Parallel to that, in a good piece of timing, I’d been reading a series of books on the history of the Underground, on subterranean London in general, and I became very interested in the world that existed beneath the pavements of the city. What equally interested me, though, was what was going on above ground. Not only was the Tube network home to these amazing, decaying ghost stations, cut off from the main lines and slowly, over time, going to waste, but there – in plain sight – in the middle of a city with over seven million people in it, were these incredible overground stations; old lines and buildings that – in some cases – were beautifully, almost ethereally, being claimed back by nature. By the time I started winding down my research in preparation for the writing of the book, it became less a question of whether I should push forward with my ideas for a thriller set in and around the Underground, and more a question of what exactly I left out. As with any commercial novel, it’s a fine balance with research: too little or too much, and the whole thing falls down.

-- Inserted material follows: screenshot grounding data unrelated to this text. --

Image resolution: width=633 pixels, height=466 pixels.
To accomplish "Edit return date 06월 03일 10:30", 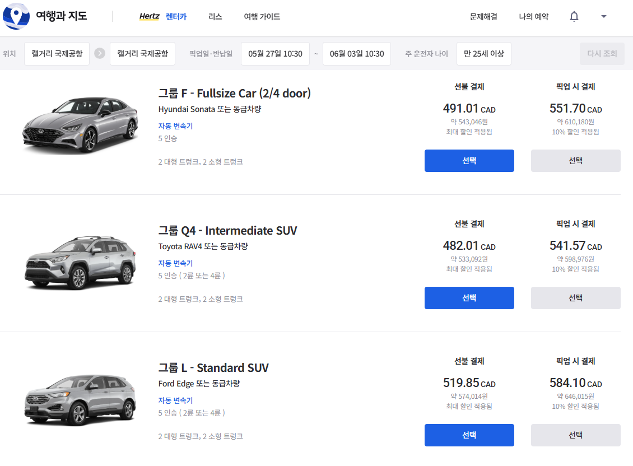I will (357, 54).
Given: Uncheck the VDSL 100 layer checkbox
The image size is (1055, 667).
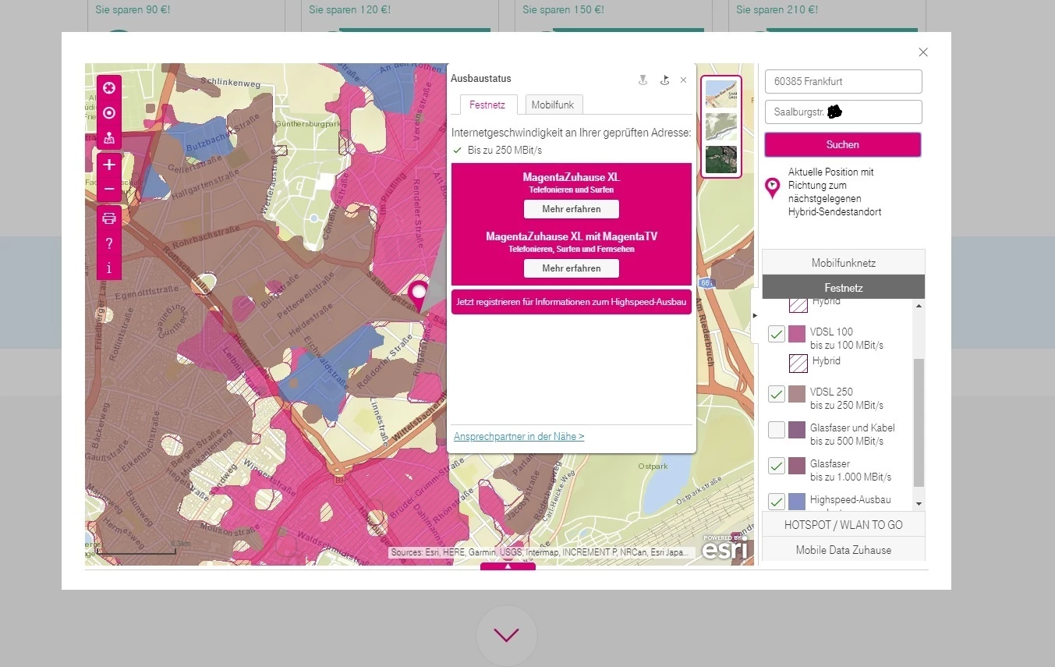Looking at the screenshot, I should point(777,334).
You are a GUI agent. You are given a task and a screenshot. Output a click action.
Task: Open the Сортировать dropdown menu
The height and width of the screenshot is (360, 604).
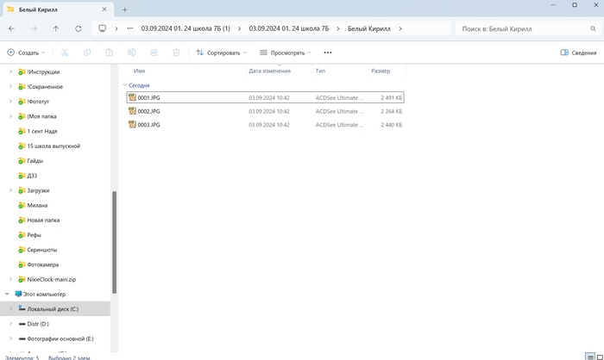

Like my previous books, the hero at the heart of the novel is David Raker, a missing persons investigator – and like my previous books there was a certain amount of struggle involved in constructing and delivering the manuscript. Maybe I just haven’t got an easy-to-write novel in me! There were certainly lots of drafts, lots of rewrites, lots of deleting, headaches, frustration and doubt, but the fact that it’s out on shelves now, tells you I got there eventually. I won’t talk too much about the story, because I’m keen for people to read it without any preconceptions or idea of where the plot might go, but what was interesting to me was how I used the research very differently to how I’d applied research in CHASING THE DEAD and THE DEAD TRACKS. For the first time, I placed my research front and centre of the book, instead of using it to colour and add texture to the novel retrospectively. With THE DEAD TRACKS, a book where I conducted so many interviews with so many detectives, the word ‘transcription’ still sends shivers down my spine, I used my research to bolster what was already there; peppered every scene with enough to make it authentic and believable, but without sacrificing tension and pace. With VANISHED, I did it the other way around, building the entire novel on the research, principally because the world of the Tube, and its rich, amazing history, were fundamental to the novel, right from the moment the character of Sam Wren – the man David Raker is tasked with finding – goes missing inside a Circle line carriage. In the end, I was so taken with the world of the London Underground, VANISHED came in 20,000 words too long. The editing process resulted in a whole additional storyline – set entirely in and around Westminster station – being dropped. I think it was the right decision. Myself, my editor and my agent talked about it for a long time, but there were already two storylines in the book running parallel to one another, and to have a third would probably have been a step too far. With it in, there was the danger of confusion, of affecting the pace of the book, and of downplaying the importance of the other two plotlines. Without it, VANISHED remains lean and efficient, but with enough room for the story of Sam Wren, and David Raker’s search for him, to play out in full.